Die bekannte Ballerina wurde am 8. Januar 1910 im Russischen Kaiserreich geboren. Ihre Eltern waren Tänzer im kaiserlichen Mariinski-Theater, und von klein auf beobachtete Galina Ulanova die Welt des Balletts, plante jedoch nicht, ihr Leben damit zu verbinden. Ihre lebhafteste Kindheitserinnerung ist: „viel arbeiten und wenig schlafen“.
Als sie neun Jahre alt war, brachten ihre Eltern sie in die Petersburger Theaterakademie. Im Land herrschte Bürgerkrieg, und die Familie hatte finanzielle Schwierigkeiten. Die Akademie, die als Internat arbeitete, versorgte die Kinder mit Nahrung, Kleidung und Unterkunft. Nach ihrer Aufnahme konzentrierte sich Galina vollständig auf das Ballett.
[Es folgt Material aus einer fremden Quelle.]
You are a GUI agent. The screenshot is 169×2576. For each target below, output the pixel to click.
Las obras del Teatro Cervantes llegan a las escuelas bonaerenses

Dank ihres Talents wurde sie nach dem Abschluss sofort Solistin im Leningrader Opern- und Balletttheater. Ihre Auftritte eroberten sofort die Herzen der Zuschauer, und herausragende Meister jener Zeit bewunderten ihr Talent. Man sagte, Ulanova sei wie aus einer anderen Dimension, und ihre Kunst mache die Welt besser. Während des Zweiten Weltkriegs erhielt sie viele Briefe von der Front, in denen Soldaten und Sanitäter schrieben, wie ihre Kunst ihnen half, die Schrecken des Krieges zu überstehen.
Nach dem Krieg, als sich das Leben stabilisierte, tourte die sowjetische Truppe um die Welt. In Italien, Frankreich, England, Deutschland und den USA warteten die Menschen auf das Erscheinen Ulanovas, die zum Symbol des russischen Balletts wurde. 1956 wartete London ungeduldig auf die Ankunft des Bolschoi-Theaters. Die Menschen standen drei Tage vor dem Verkaufsstart in der Schlange. Jeden Abend war der Saal voll, und der Applaus ebbte lange nicht ab.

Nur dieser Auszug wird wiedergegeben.